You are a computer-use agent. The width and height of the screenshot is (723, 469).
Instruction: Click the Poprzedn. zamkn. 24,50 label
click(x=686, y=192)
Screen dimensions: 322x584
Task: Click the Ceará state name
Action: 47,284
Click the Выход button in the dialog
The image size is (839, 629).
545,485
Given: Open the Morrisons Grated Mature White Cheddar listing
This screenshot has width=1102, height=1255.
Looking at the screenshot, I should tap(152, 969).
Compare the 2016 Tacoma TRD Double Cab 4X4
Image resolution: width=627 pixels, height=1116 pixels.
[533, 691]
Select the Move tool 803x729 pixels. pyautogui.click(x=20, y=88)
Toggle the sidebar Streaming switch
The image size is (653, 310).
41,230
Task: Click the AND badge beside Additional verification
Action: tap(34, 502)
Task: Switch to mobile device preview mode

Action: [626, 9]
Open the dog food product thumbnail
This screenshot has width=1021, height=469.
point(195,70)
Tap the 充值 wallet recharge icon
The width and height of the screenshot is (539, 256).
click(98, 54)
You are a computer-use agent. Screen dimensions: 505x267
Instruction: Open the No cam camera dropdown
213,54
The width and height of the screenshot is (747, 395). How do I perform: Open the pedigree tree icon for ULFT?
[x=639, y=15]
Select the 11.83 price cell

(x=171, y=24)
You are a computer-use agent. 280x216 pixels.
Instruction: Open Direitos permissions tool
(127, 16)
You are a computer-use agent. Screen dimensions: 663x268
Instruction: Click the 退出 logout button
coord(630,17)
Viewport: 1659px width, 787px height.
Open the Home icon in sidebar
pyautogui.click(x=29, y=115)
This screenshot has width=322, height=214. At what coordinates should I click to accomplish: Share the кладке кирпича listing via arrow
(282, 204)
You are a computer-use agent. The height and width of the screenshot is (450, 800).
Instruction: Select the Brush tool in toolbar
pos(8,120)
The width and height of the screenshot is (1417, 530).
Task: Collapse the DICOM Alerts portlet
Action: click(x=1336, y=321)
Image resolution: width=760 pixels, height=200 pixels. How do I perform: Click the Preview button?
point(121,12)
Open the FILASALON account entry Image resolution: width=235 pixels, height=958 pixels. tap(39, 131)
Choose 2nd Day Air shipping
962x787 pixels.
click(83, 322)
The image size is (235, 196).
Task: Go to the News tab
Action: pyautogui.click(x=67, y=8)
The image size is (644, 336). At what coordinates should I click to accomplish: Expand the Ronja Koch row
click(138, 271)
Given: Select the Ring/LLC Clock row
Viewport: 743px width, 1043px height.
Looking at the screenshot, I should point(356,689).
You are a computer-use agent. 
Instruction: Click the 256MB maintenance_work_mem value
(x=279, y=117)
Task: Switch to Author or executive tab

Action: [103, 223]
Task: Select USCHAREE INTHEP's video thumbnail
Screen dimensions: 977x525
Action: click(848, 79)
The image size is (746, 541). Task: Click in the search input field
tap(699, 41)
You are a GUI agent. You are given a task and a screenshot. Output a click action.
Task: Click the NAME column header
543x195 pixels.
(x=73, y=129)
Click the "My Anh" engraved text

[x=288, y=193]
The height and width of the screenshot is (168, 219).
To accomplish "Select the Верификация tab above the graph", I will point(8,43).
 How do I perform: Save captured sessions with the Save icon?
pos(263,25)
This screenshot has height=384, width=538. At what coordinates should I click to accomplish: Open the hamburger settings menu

++++++++++++++++++++

TASK OBJECTIVE:
The answer consists solely of the lines from the one containing "The image size is (644, 336)." through the last line of the data above, reproduced exactly.

ANSWER SECTION:
The image size is (644, 336). At what coordinates should I click to accomplish: Expand the Ronja Koch row
click(138, 271)
Given: Select the Ring/LLC Clock row
Viewport: 743px width, 1043px height.
Looking at the screenshot, I should point(356,689).
You are a computer-use agent. 
Instruction: Click the 256MB maintenance_work_mem value
(x=279, y=117)
Task: Switch to Author or executive tab

Action: [103, 223]
Task: Select USCHAREE INTHEP's video thumbnail
Screen dimensions: 977x525
Action: click(848, 79)
The image size is (746, 541). Task: Click in the search input field
tap(699, 41)
You are a GUI agent. You are given a task and a screenshot. Output a click action.
Task: Click the NAME column header
543x195 pixels.
(x=73, y=129)
Click the "My Anh" engraved text

[x=288, y=193]
The height and width of the screenshot is (168, 219).
To accomplish "Select the Верификация tab above the graph", I will point(8,43).
 How do I perform: Save captured sessions with the Save icon?
pos(263,25)
This screenshot has height=384, width=538. At what coordinates should I click to accomplish: Open the hamburger settings menu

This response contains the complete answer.